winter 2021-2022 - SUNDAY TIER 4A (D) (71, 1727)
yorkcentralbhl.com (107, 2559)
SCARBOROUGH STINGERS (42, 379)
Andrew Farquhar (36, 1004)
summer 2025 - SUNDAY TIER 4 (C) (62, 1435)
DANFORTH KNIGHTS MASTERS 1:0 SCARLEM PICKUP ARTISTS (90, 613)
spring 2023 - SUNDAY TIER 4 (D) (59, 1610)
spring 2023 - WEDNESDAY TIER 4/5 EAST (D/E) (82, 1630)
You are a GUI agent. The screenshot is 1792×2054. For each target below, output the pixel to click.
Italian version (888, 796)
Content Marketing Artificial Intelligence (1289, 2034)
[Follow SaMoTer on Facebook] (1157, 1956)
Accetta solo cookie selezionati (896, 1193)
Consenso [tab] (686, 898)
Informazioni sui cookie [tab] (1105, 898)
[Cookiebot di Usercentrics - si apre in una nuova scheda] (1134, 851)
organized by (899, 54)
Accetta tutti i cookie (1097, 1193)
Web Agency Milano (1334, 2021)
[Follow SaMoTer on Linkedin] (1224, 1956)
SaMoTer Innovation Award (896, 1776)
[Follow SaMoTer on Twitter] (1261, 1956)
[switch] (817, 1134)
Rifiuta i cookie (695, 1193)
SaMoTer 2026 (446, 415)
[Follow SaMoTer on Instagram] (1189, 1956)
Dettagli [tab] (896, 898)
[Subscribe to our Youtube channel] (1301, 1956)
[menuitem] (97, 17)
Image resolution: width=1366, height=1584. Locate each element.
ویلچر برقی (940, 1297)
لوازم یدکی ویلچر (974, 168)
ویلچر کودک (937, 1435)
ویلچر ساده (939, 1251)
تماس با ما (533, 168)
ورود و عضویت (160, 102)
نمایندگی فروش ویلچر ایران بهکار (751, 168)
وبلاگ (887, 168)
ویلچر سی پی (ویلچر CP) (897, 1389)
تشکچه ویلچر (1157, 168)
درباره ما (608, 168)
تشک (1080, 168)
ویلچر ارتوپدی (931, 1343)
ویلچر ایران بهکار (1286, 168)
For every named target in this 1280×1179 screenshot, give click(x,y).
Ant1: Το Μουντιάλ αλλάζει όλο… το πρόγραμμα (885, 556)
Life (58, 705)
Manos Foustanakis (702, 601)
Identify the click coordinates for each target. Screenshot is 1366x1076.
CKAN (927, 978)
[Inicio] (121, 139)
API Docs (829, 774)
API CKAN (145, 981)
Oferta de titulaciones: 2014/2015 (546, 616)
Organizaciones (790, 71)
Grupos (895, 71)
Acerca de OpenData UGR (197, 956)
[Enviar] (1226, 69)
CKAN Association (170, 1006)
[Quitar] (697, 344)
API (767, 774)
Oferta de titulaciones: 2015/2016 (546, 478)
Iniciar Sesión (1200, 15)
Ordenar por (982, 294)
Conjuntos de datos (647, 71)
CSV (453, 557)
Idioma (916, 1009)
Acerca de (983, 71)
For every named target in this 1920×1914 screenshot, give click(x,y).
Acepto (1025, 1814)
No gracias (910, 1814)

## THE PROBLEM
All lines above should be output verbatim.

## RESULT
winter 2021-2022 - SUNDAY TIER 4A (D) (71, 1727)
yorkcentralbhl.com (107, 2559)
SCARBOROUGH STINGERS (42, 379)
Andrew Farquhar (36, 1004)
summer 2025 - SUNDAY TIER 4 (C) (62, 1435)
DANFORTH KNIGHTS MASTERS 1:0 SCARLEM PICKUP ARTISTS (90, 613)
spring 2023 - SUNDAY TIER 4 (D) (59, 1610)
spring 2023 - WEDNESDAY TIER 4/5 EAST (D/E) (82, 1630)
You are a GUI agent. The screenshot is 1792×2054. For each target below, output the pixel to click.
Italian version (888, 796)
Content Marketing Artificial Intelligence (1289, 2034)
[Follow SaMoTer on Facebook] (1157, 1956)
Accetta solo cookie selezionati (896, 1193)
Consenso [tab] (686, 898)
Informazioni sui cookie [tab] (1105, 898)
[Cookiebot di Usercentrics - si apre in una nuova scheda] (1134, 851)
organized by (899, 54)
Accetta tutti i cookie (1097, 1193)
Web Agency Milano (1334, 2021)
[Follow SaMoTer on Linkedin] (1224, 1956)
SaMoTer Innovation Award (896, 1776)
[Follow SaMoTer on Twitter] (1261, 1956)
[switch] (817, 1134)
Rifiuta i cookie (695, 1193)
SaMoTer 2026 (446, 415)
[Follow SaMoTer on Instagram] (1189, 1956)
Dettagli [tab] (896, 898)
[Subscribe to our Youtube channel] (1301, 1956)
[menuitem] (97, 17)
Image resolution: width=1366, height=1584. Locate each element.
ویلچر برقی (940, 1297)
لوازم یدکی ویلچر (974, 168)
ویلچر کودک (937, 1435)
ویلچر ساده (939, 1251)
تماس با ما (533, 168)
ورود و عضویت (160, 102)
نمایندگی فروش ویلچر ایران بهکار (751, 168)
وبلاگ (887, 168)
ویلچر سی پی (ویلچر CP) (897, 1389)
تشکچه ویلچر (1157, 168)
درباره ما (608, 168)
تشک (1080, 168)
ویلچر ارتوپدی (931, 1343)
ویلچر ایران بهکار (1286, 168)
For every named target in this 1280×1179 screenshot, give click(x,y).
Ant1: Το Μουντιάλ αλλάζει όλο… το πρόγραμμα (885, 556)
Life (58, 705)
Manos Foustanakis (702, 601)
Identify the click coordinates for each target. Screenshot is 1366x1076.
CKAN (927, 978)
[Inicio] (121, 139)
API Docs (829, 774)
API CKAN (145, 981)
Oferta de titulaciones: 2014/2015 (546, 616)
Organizaciones (790, 71)
Grupos (895, 71)
Acerca de OpenData UGR (197, 956)
[Enviar] (1226, 69)
CKAN Association (170, 1006)
[Quitar] (697, 344)
API (767, 774)
Oferta de titulaciones: 2015/2016 (546, 478)
Iniciar Sesión (1200, 15)
Ordenar por (982, 294)
Conjuntos de datos (647, 71)
CSV (453, 557)
Idioma (916, 1009)
Acerca de (983, 71)
For every named target in this 1920×1914 screenshot, give click(x,y).
Acepto (1025, 1814)
No gracias (910, 1814)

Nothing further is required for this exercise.